This approach amounts to reweighting each application by the predicted probability that the application becomes an employer business between quarters t and t + k. In the analysis, k is set to either four or eight, corresponding to four and eight quarters, respectively. The four and eight quarter windows were chosen to allow a long enough time for an application to become an employer business and cover a majority of transitions to employer business. These choices prevent a significant loss of information due to right censoring - some applications transition beyond the four or eight quarter window. The estimated expected number of business formations are used to generate the series Projected Business Formations within 4 Quarters (PBF4Q) and Projected Business Formations within 8 Quarters (PBF8Q). For further details on the estimation methodology, see Bayard, Dinlersoz, Dunne, Haltiwanger, Miranda, and Stevens (2018).

NAICS Improvement

The Census Bureau classifies BFS data by industry using the North American Industry Classification System (NAICS). NAICS codes are assigned using a variety of sources. A Census Bureau-developed automated industry-coding program first attempts to assign NAICS codes to all new EIN applications received from the IRS. The automated industry-coding program is based on established patterns in the business name and descriptions provided on the EIN applications. This auto-coding process assigned NAICS codes to over 80% of all incoming EIN applications in 2020. For applications that did not receive a NAICS code during the auto-coding process, BFS staff use a Census-developed machine learning algorithm to assign NAICS codes where possible. NAICS codes are revised each year for the previous five years as part of the BFS annual update process when more accurate and detailed NAICS codes may be available from the Social Security Administration, the Bureau of Labor Statistics, and the Census Bureau's Business Register. There are a small number of EIN applications where there is not enough information available to assign a NAICS code through any source.
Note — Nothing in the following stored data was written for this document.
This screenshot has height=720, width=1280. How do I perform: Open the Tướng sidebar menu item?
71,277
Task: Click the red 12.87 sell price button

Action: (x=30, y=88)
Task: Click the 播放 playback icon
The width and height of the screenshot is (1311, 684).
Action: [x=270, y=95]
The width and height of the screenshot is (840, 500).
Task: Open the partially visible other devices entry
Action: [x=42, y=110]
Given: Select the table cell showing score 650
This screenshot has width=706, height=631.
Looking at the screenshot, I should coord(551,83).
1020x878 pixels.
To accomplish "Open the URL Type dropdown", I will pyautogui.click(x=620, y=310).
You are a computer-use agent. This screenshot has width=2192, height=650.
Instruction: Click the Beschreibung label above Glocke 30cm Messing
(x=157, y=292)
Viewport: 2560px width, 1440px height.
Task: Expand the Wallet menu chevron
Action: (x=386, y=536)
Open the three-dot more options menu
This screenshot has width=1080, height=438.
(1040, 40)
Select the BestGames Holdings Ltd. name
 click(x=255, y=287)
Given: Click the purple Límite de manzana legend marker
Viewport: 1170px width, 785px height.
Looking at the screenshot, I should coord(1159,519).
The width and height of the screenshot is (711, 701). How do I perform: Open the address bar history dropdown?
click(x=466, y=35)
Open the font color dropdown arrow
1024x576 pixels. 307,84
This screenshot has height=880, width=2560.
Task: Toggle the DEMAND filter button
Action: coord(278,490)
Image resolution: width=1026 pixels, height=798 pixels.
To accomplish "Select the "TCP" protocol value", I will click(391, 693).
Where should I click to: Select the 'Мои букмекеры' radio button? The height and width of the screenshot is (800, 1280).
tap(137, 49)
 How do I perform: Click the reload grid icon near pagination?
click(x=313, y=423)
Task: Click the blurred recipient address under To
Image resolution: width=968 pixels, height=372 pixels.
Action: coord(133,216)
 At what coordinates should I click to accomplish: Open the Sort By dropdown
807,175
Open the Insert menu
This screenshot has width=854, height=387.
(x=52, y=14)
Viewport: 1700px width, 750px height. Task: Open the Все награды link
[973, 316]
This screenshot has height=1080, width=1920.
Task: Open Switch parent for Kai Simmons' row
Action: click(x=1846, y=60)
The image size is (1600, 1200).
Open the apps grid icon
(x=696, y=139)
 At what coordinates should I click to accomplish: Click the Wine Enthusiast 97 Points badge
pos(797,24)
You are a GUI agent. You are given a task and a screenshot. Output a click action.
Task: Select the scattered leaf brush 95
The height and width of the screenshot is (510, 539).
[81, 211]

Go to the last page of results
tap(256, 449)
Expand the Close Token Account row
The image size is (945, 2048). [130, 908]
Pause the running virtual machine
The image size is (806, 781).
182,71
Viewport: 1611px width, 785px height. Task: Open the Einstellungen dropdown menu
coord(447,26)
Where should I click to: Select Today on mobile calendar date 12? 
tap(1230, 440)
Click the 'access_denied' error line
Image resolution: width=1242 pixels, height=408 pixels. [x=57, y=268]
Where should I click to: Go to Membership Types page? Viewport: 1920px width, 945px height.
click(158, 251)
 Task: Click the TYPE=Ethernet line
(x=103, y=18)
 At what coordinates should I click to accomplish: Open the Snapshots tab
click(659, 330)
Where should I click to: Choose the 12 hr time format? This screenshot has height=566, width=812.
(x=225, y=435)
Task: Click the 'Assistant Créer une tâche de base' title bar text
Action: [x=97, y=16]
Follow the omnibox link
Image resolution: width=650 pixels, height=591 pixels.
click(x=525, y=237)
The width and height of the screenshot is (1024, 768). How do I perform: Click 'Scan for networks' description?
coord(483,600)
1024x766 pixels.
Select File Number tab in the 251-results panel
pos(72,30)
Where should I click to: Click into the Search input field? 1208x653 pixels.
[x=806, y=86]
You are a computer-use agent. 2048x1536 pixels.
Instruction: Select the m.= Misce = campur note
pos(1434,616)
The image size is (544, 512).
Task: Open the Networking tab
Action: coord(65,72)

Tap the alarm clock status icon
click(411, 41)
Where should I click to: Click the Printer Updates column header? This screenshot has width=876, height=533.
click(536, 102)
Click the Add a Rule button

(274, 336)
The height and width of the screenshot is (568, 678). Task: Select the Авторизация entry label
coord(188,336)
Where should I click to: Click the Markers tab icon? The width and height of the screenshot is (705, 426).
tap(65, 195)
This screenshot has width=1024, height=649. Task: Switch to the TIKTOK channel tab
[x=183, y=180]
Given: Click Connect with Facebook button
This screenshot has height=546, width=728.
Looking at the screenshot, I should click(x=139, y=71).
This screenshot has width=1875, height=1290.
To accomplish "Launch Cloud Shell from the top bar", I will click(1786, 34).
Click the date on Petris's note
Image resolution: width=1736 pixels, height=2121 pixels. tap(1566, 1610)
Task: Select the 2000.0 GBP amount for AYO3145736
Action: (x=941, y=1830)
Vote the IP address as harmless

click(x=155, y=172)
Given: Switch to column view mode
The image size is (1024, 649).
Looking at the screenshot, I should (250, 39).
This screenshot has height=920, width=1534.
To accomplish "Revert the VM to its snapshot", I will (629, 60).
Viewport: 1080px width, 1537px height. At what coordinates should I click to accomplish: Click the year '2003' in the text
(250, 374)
Please read this paper for more information about the Census Bureau automated industry-coding program. This presentation provides more information on the machine learning algorithm.

Comparability with Other Data

The Business Dynamic Statistics (BDS) program of the Census Bureau also provides information on new employer businesses at annual frequency. However, there are some key differences in how BDS and BFS account for new business formation. First, BDS use employment rather than payroll to identify new businesses. Employment in BDS is a point-in-time measure. BDS capture employment as of the payroll week covered by March 12 of the year. BFS, by contrast, use the presence of payroll as a measure of business formation activity. In addition, BFS are based on a quarterly measure of payroll within each year. The quarterly frequency leads to timing differences with respect to BDS in the identification of business startups that hired their first employee after the payroll week of March 12. Second, because of left censoring in the business applications, BFS do not account for employer business formations that originate from EIN applications dated before 2004 JUL. This effect, however, dissipates toward the end of the sample period, as nearly all business formations eventually tend to arise from business applications made since 2004 JUL. For these reasons, BDS annual count of new employer businesses do not exactly match the corresponding count in BFS, but they track each other closely.

Reliability of the Data

Because BFS are constructed using a combination of administrative data, rather than a probability sample, sampling error does not apply to BFS. Non-sampling error, however, still exists. Non-sampling errors can occur for many reasons, such as the employer submitting corrected payroll or employment data after the end of the year as well as late filers. Other sources of error include typographical errors made by businesses when providing information on the survey or administrative forms. Such errors, however, are likely to be distributed randomly throughout the dataset.

There is also projection error in the projected number of business formations based on the econometric models. It is possible to provide measures of error and confidence bands for the projected number of business formations, and such measures will be considered for future versions of BFS.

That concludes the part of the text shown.